Problem No. 8.1

Figure 8.31 shows the ACFs for 36 random numbers, 360 random numbers and 1,000 random numbers.

Explain the differences among these figures. Do they all indicate that the data are white noise?

White noise is demonstrated when a time series has no autocorrelation. For the most part, each of these ACFs so no significant autocorrelation.

What about the one lag bars that appears significant in the series of 36 numbers, or the one or two significant bars in the series of 360? At a 95 percent confidence level, we can expect that one in twenty bars will reach significance by random chance. So we can conclude that the significant lags are probably due to randomness, and do not represent systematic autocorrelation.

Why are the critical values at different distances from the mean of zero? Why are the autocorrelations different in each figure when they each refer to white noise?

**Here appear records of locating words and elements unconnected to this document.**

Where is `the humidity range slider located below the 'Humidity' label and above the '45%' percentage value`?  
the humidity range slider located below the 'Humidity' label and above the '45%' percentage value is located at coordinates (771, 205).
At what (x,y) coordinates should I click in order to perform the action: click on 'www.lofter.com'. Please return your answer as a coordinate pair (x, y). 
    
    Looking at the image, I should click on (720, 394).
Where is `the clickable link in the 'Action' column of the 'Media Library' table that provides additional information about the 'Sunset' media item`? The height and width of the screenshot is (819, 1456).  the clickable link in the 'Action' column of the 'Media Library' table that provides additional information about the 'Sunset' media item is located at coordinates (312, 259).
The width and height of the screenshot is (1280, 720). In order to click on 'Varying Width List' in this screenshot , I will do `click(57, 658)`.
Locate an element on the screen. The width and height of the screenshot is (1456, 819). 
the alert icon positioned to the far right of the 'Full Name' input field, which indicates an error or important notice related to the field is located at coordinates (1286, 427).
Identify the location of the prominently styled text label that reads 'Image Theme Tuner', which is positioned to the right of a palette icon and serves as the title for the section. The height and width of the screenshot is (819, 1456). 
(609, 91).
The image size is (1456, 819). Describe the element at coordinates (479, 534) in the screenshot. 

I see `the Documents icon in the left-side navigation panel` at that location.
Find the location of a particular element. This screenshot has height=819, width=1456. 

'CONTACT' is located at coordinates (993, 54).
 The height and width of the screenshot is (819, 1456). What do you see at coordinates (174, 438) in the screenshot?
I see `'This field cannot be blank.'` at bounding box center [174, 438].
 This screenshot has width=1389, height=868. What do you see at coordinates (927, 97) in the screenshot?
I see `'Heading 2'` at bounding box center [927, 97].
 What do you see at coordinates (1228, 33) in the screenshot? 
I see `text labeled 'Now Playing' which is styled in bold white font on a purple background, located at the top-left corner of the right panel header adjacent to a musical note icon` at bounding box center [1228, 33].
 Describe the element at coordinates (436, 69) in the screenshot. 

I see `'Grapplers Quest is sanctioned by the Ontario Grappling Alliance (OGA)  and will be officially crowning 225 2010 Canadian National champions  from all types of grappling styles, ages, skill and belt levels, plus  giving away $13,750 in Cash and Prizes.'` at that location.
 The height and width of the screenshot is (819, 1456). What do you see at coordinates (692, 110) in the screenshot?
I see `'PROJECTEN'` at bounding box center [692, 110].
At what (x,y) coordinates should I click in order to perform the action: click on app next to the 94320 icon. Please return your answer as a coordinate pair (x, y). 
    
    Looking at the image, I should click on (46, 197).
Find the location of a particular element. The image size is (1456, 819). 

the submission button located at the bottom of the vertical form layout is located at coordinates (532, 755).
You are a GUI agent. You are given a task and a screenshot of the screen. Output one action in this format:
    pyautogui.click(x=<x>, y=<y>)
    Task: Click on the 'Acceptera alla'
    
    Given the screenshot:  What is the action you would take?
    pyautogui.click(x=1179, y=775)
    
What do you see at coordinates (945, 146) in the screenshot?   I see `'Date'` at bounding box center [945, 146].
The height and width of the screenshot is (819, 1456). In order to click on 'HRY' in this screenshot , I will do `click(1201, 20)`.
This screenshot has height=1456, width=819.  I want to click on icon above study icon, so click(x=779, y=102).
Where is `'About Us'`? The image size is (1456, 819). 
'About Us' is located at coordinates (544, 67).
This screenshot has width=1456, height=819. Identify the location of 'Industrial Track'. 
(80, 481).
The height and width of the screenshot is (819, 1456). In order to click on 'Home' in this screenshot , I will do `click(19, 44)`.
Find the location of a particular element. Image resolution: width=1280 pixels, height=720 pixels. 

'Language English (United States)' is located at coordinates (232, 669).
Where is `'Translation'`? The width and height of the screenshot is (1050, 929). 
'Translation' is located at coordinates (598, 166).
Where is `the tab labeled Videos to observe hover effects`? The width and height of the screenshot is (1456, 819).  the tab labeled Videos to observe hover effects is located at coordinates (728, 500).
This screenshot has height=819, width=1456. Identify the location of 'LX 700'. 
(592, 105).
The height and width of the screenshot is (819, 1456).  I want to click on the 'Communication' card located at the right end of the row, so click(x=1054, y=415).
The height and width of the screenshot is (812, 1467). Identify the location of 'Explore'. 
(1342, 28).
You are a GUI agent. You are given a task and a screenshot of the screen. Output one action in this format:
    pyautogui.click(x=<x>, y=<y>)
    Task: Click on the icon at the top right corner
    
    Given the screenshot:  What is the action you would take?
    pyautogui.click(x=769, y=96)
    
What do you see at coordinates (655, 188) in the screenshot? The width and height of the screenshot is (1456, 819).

The bounds are at \(2 / \sqrt{T}\) where \(T\) is the length of the series. So as \(T\) increasese, the bounds decrease. For each series:

2 / sqrt(36)

## [1] 0.3333333

2 / sqrt(360)

## [1] 0.1054093

2 / sqrt(1000)

## [1] 0.06324555

Problem No. 8.2

A classic example of a non-stationary series is the daily closing IBM stock price series (data set ibmclose). Use R to plot the daily closing prices for IBM stock and the ACF and PACF. Explain how each plot shows that the series is non-stationary and should be differenced.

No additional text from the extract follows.